There is no shortage of bony hands from the grave raising havoc with my emotions these days. Trying to make sense of recent developments, I find myself revisiting the past for answers. There may not be any answers, why, there might not even be any questions, but we are always tempted to look. The human brain is a tool for identifying and solving problems, after all.
For the last forty years of my mother’s life, I was a dutiful and considerate son. Not, perhaps, the classic “loving” son, but there you have it. More like “dutiful and considerate.” My parents lived on the opposite coast, but we visited them often, and they came out to visit us. All such meetings were pleasant. I spoke to my mother on the phone four or five times every month, usually for about an hour each time. I told her that I loved her, and I’m pretty sure that it all sounded quite sincere. We laughed and gossiped on the phone. Sometimes after hanging up I’d shake my head and say to my wife, “when I die, I’m going straight to heaven, because I was nice to grandma.”
I had one hard and fast rule for those conversations: there would be no talking about the old days.
Once in a while she’d let out some apparently innocent remark that contained a kernel of discovered insight. For instance, the time that the subject of men came up while my wife was on the phone and my mother said, “well, you know, men don’t want sex after the age of forty or so.” I put that one together pretty quickly. That would have been about the time when my mother torpedoed a big promotion for my very ambitious father by refusing to move to Massachusetts. He never forgave her for it. We saw little of him after that, and thereafter he treated us all like strangers, unless there were people around. It was a de facto abandonment, unnoticed by family or friends. He suffered no criticism for it. After my mother’s comment it was apparent that he had never touched her again after that.

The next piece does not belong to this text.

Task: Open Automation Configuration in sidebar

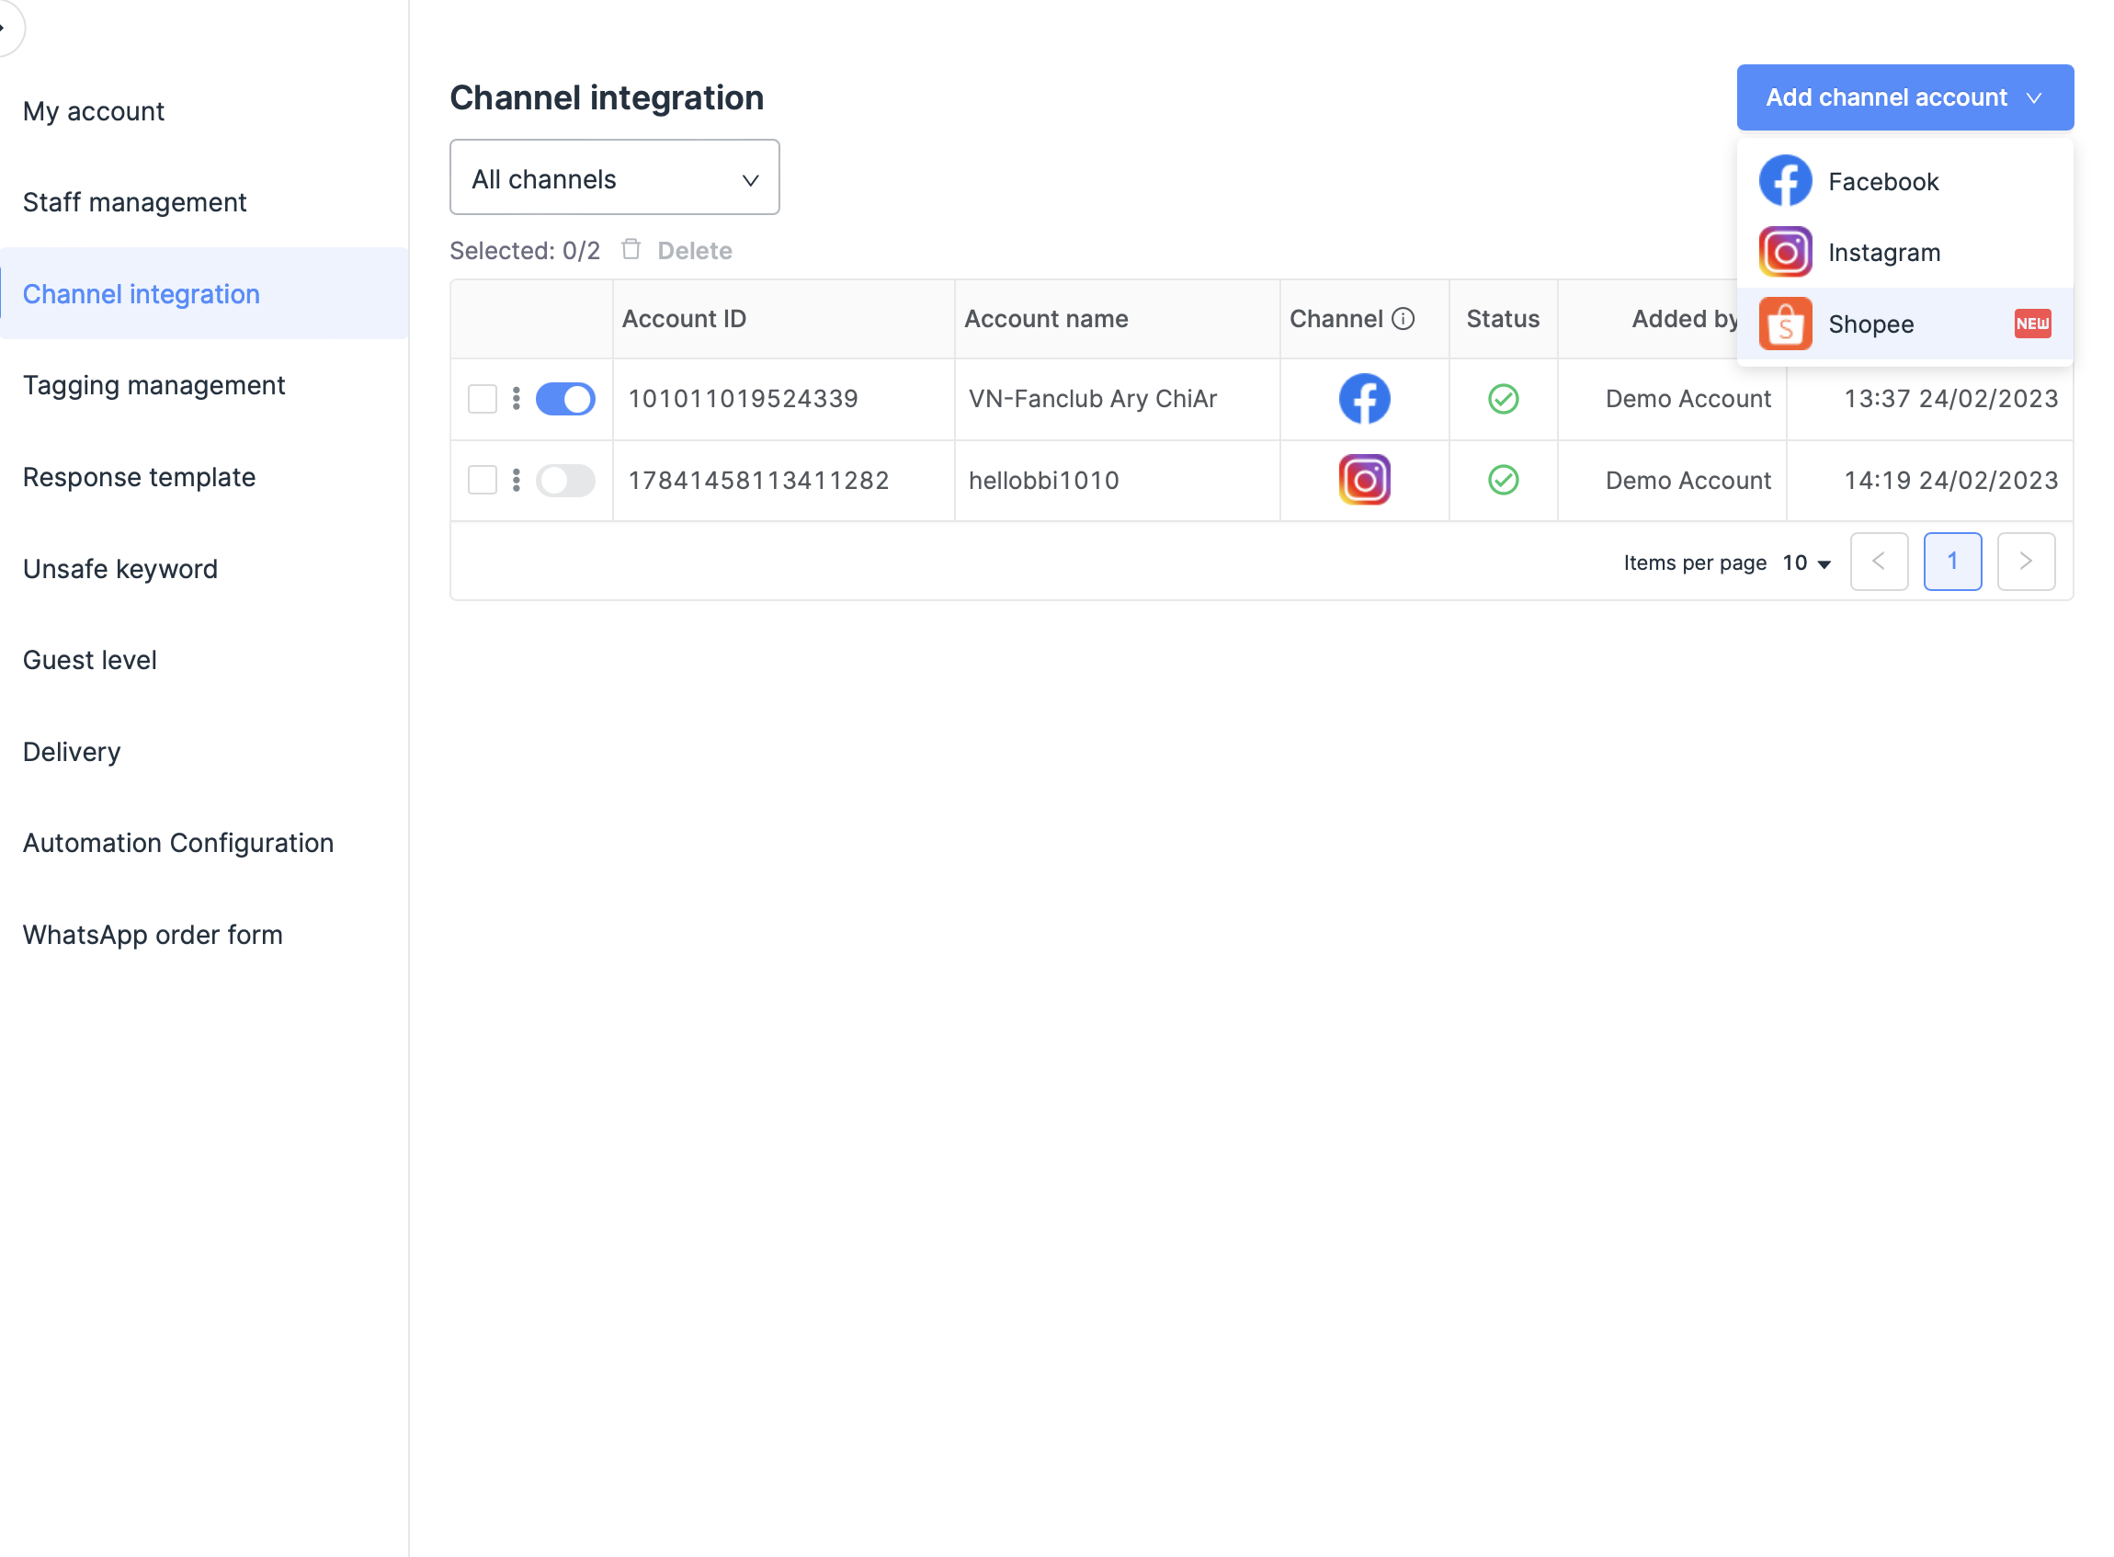Action: tap(178, 843)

Other little comments were harder to parse.
My father’s recent disinheritance of me has been a serious blow, I’ll admit it. Of all of the possible reasons, one is that he may have thought that enough money had been squandered on me already. For example, two years of college tuition as a teenager during which time my index was 1.7 (yes, I know, it seems impossible, but I managed it). Things like that. Examining this item I recalled another of my mother’s throw-away lines.
In one of our conversations my mother strayed to the old days in one of her sudden bursts of exculpation. The old, “you know how much we loved you!” Before I could cut her off and return to the present, she added, “why, your allowance was thirty dollars a week!”
That would be an amazing figure for the 1960s, and it was certainly never true. I got ten dollars a week, plus a modest amount every school day for transportation and lunch. That was already generous for the times, but thirty dollars! I’d have remembered that if it were true. Thirty dollars was enough for five record albums, two concerts or ball games, AND a restaurant meal for two people. A dollar was a dollar back then. I let it go, finding no significance in the claim at the time.
But after my father’s recent demonstration of his lack of regard for me, I recalled that “thirty dollar” comment and saw the possible significance of it. My mother never worked; she got a certain amount of money to run the house. My father was very conservative with money, and watched his budget very closely. It occurred to me that my mother may have wanted that extra twenty dollars every week for something that was important to her. Like whiskey, for instance.
My mother was an all-day drinker. She was a secret drinker; you never saw the evidence. The owner of one of the town’s liquor stores was a friend of hers from grammar school. He was kind enough to personally deliver a week’s supply at a time in a cardboard box, picking up the empties at the same time. Cheap stuff, Carstair’s rye. All of this bounty was kept in the garage. Something like a hundred dollars a month would be hard to explain, so I now suspect that she blamed it on my allowance. How she would have explained why I needed so much money, I don’t know, but it would have been easier than owning up to all of that drinking.
Neither of my parents were the type to ever actually talk about anything. If that thirty dollar allowance was a device to hide her whiskey budget, he would just have stewed about it in silence, believing the allowance story. He’d never forget about it, either. He was never to type to forgive or forget. He remembered ancient slights and disappointments clearly and bitterly all of his life.
Oh, the bony hand from the grave! What mischief we make in the name of ego, and self-interest. Even the dead have damage left to do.